Global liquidity hits ATH at $130T – Is 2026 the payoff for risk assets?

ambcryptoPublished on 2025-12-14Last updated on 2025-12-14

Abstract

Global liquidity, as measured by the M2 money supply, has reached a new all-time high of nearly $130 trillion, creating a bullish macro backdrop for risk assets heading into 2026. This expansion is largely driven by China, which accounts for 37% of the total. Concurrently, major economies, including the U.S. with its Treasury measures, are synchronously easing funding conditions through rate cuts and liquidity injections. Despite these supportive tailwinds, risk assets like crypto have remained cautious, with the total market cap down 21% in Q4 2025. However, the rising global money supply may set the stage for a potential rebound in the coming months.

Heading into 2026, liquidity signals are starting to lean bullish.

Beyond the three consecutive rate cuts in the second half of the year that marked the start of the easing cycle, the broader liquidity backdrop continues to improve, putting a supportive tailwind behind risk assets.

From a macro perspective, when global liquidity metrics like Global M2 start trending higher, risk assets often follow as investors move further out on the risk curve. Notably, a similar pattern appears to be emerging now.

According to Alphactral data, Global M2 Supply has reached new all-time highs, now approaching $130 trillion.

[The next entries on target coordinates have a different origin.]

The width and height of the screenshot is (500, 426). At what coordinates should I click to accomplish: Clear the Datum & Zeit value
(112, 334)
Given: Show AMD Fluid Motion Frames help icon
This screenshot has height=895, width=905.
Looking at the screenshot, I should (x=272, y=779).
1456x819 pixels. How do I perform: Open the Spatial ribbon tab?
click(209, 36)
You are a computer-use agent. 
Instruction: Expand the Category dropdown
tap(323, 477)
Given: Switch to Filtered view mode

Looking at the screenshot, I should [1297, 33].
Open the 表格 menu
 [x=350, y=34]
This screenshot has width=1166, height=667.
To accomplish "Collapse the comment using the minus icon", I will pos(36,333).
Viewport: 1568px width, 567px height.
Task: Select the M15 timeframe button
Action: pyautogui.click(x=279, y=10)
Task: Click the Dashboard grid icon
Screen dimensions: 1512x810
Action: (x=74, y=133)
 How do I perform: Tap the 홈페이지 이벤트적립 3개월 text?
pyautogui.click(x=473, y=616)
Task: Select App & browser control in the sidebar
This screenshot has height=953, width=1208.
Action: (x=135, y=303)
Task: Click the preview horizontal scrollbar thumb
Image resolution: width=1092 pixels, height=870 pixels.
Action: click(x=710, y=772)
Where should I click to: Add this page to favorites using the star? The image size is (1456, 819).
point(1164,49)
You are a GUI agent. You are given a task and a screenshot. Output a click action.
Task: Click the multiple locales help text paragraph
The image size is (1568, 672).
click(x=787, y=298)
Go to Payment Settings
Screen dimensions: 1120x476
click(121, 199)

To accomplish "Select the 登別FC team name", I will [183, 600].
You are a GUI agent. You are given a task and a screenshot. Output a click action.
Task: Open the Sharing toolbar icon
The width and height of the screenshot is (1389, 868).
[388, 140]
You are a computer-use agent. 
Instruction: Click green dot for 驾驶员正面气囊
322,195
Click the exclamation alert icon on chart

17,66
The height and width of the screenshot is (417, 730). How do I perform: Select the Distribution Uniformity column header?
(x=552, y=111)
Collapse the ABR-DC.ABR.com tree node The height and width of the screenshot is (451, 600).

At the same time, this expansion has been uneven across regions, with China emerging as the primary driver.

Data showed China accounting for roughly 37% of the total, with M2 standing at USD 47.7 trillion. However, several other economies are experiencing M2 contraction, including Japan, India, Argentina, Israel, and South Korea.

Against this setup, the U.S. government’s $40 billion Treasury plan doesn’t look like a one-off.

Instead, major economies appear to be competing on liquidity provision, setting the stage for risk assets heading into 2026.

Liquidity is building, but risk assets stay cautious

Across the globe, liquidity easing seems to be moving in sync.

In the U.S., the $40 billion Treasury plan is designed to inject cash into the banking system by issuing government debt. In turn, this move helps keep funding conditions smooth, indirectly providing a tailwind for risk assets.

Combined with Global M2 hitting ATH and the Fed easing through rate cuts and Treasury measures, the macro setup is clearly favoring risk assets. That said, how much upside we see will depend on investor appetite.

Notably, the macro tailwinds haven’t yet supported gains in this space.

Despite three rate cuts, the TOTAL crypto market cap is down 21% for the quarter, ending 2025 on a bearish note. As a result, risk assets remain well below late-Q3 peaks, keeping investors cautious heading into 2026.

Against this backdrop, the impact of liquidity growth on risk assets isn’t easy to predict. That said, with global money supply rising, it could set the stage for a rebound, making it a key metric to watch in the months ahead.


Final Thoughts

  • Global M2 hits a record, led by China, while major economies ease funding conditions through rate cuts and Treasury measures.
  • Despite easing, crypto is down 21% for Q4 2025, keeping investors cautious, but liquidity trends could set the stage for a rebound in 2026.